(Brief):
Could you restate word for word the lines running from the one with "The height and" to the end of the data, both ends included, but without pictures?

[Collected data entries]
###

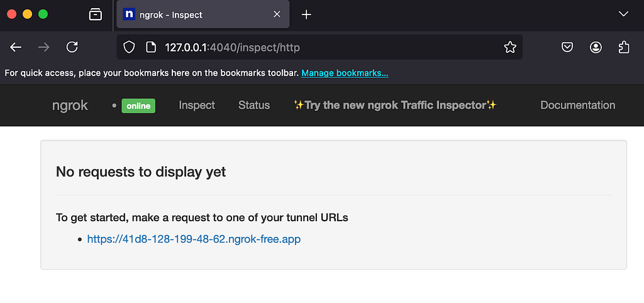The image size is (644, 303).
Task: Open the ngrok-free.app tunnel URL
Action: [194, 239]
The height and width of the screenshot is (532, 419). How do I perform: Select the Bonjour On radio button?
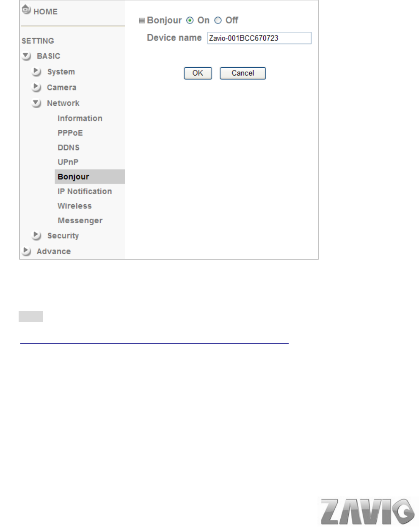point(190,20)
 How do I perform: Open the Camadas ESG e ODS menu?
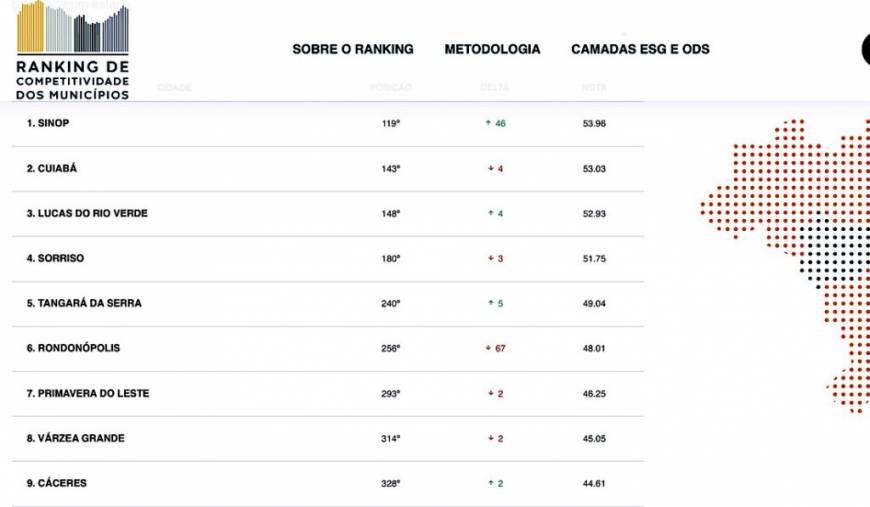click(x=640, y=49)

###

(Exercise output):
The height and width of the screenshot is (532, 419). How do I perform: Select the Bonjour On radio button?
point(190,20)
 How do I perform: Open the Camadas ESG e ODS menu?
click(x=640, y=49)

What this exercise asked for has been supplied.